A team of University of Missouri neuroscientists are inching closer to developing the tools needed to decipher the brain.
A team of University of Missouri neuroscientists are inching closer to developing the tools needed to decipher the brain. In 2015, the team received a National Science Foundation Early Concept Grant for Exploratory Research (EAGER) award to investigate a newly discovered class of proteins that are turned on by heat. Now, the team has published a new paper that demonstrates how these proteins can be used as tools to regulate the activity of individual neurons in the brain through changes in temperature. These tools will advance fundamental brain research and potentially lead to “deep brain stimulation” treatments used for Alzheimer’s and Parkinson’s patients.

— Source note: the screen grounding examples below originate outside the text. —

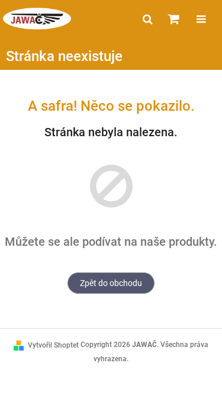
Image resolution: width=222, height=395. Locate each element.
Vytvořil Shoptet (53, 345)
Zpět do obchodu (111, 283)
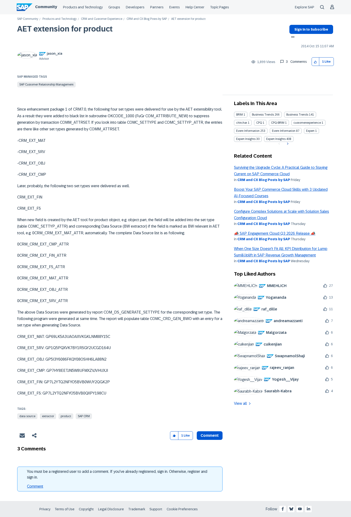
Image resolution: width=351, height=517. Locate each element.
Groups (114, 7)
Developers (135, 7)
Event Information (248, 131)
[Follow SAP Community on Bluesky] (291, 509)
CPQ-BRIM (277, 122)
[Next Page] (287, 144)
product (66, 416)
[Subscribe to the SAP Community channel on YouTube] (300, 509)
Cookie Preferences (182, 509)
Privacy (44, 509)
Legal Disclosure (111, 509)
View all (240, 403)
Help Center (195, 7)
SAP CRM (84, 416)
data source (27, 416)
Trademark (136, 509)
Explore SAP (304, 7)
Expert (310, 131)
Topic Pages (219, 7)
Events (174, 7)
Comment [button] (210, 435)
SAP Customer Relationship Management (46, 84)
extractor (48, 416)
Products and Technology (83, 7)
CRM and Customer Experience (101, 19)
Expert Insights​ (276, 139)
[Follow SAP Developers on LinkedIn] (308, 509)
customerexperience (307, 122)
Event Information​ (283, 131)
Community (46, 7)
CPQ (259, 122)
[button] (315, 62)
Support (155, 509)
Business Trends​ (297, 114)
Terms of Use (64, 509)
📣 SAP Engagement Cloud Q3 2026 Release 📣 (274, 233)
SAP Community (27, 19)
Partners (157, 7)
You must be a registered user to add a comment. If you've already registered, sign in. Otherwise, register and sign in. (117, 474)
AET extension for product (65, 29)
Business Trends (263, 114)
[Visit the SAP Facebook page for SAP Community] (283, 509)
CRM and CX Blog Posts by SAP (147, 19)
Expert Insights (245, 139)
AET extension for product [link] (188, 19)
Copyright (86, 509)
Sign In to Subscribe (311, 29)
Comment (35, 486)
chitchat (241, 122)
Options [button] (291, 37)
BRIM (239, 114)
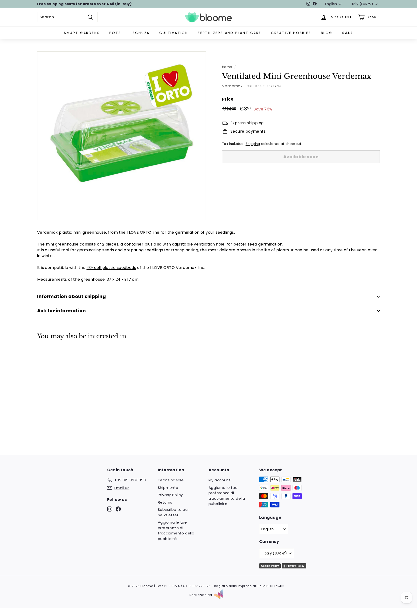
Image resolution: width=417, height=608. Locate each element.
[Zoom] (121, 136)
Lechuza (140, 32)
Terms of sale (171, 480)
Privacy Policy (170, 494)
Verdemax (232, 86)
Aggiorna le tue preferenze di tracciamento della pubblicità (176, 530)
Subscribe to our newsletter (173, 512)
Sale (347, 32)
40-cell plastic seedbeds (111, 267)
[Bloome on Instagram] (109, 509)
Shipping (253, 144)
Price (227, 99)
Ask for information (61, 310)
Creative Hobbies (291, 32)
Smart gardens (82, 32)
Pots (115, 32)
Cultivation (173, 32)
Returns (165, 502)
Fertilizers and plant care (229, 32)
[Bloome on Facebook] (118, 509)
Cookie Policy (270, 565)
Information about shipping (71, 296)
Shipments (168, 487)
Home (227, 67)
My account (219, 480)
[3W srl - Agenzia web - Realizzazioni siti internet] (220, 595)
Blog (327, 32)
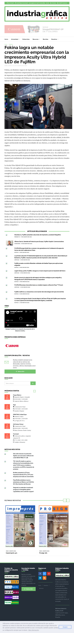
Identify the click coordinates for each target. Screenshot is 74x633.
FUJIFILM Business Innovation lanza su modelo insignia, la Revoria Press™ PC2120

“Thermogenetic tools, which utilize heat to act as a ‘switch’ to turn neuron functions on, are expanding the horizons of brain research by allowing us to control specific neurons in the brain and measure behavioral changes,” said Troy Zars, professor of biological sciences in the MU College of Arts and Science. “The goal of this fundamental research was to identify more of these special proteins, laying the foundation so that, in the future, scientists have a better understanding of how neuronal circuits function.”
The research team was led by Zars, as well as Mirela Milescu and Lorin Milescu, who both are assistant professors of biological sciences at MU. The team included four undergraduate and four graduate students. Together, the researchers focused on a family of genes that encode taste receptors found in fruit flies. Surprisingly, some of these taste receptors also are activated by heat and thus play a role in detecting environmental temperature.
First, the students in Mirela Milescu’s lab investigated the thermosensitivity of these proteins and identified one member of the family, called Gr28bD, as a prime candidate for thermogenetics. Then, Lorin Milescu’s students used live-imaging techniques and software developed in their lab to demonstrate that the Gr28bD protein can, through temperature differences, modulate the brain activity of fruit flies.
Finally, the flies were tested in Dr. Troy Zars’ lab for temperature-dependent behavior. Using a specially designed heat chamber that allows precise control of the environmental temperature, the Zars’ students were able to show that the Gr28bD protein can control behavior in these flies, using temperature as a “brain switch.”
“Gr28bD could become a powerful tool in controlling neuronal activity and studying how neuronal circuits function,” said Benton Berigan, a graduate student in Lorin Milescu’s lab. “Since this protein is not found in any mammal, it emerges as a good candidate for the development of novel thermogenetic tools to be used for basic research and potentially one day in humans.”
Further study of thermogenetics could lead to the development of deep brain stimulation tools as a part of the national Brain Research through Advancing Innovative Neurotechnologies (BRAIN) project, Zars said.
This research highlights the power of translational precision medicine and the promise of the proposed Translational Precision Medicine Complex (TPMC) at the University of Missouri. The TPMC will bring together industry partners, multiple schools and colleges on campus, and the federal and state government to enable precision and personalized medicine. Scientific advancements made at MU will be effectively translated into new drugs, devices and treatments that deliver customized patient care based on an individual’s genes, environment and lifestyle, ultimately improving health and well-being of people.
The study, “The Drosophila Gr28bD product is a non-specific cation channel that can be used as a novel thermogenetic tool,” recently was published in Scientific Reports. Aditi Mishra, Autoosa Salari, Kayla C. Miguel, Marzie Amirshenava, Abbey Robinson, Jenna Lin and Benjamin C. Zars all contributed to the study. Funding was provided by the National Science Foundation (Grant: 1535790). The content is solely the responsibility of the authors and does not necessarily represent the official views of the funding agencies.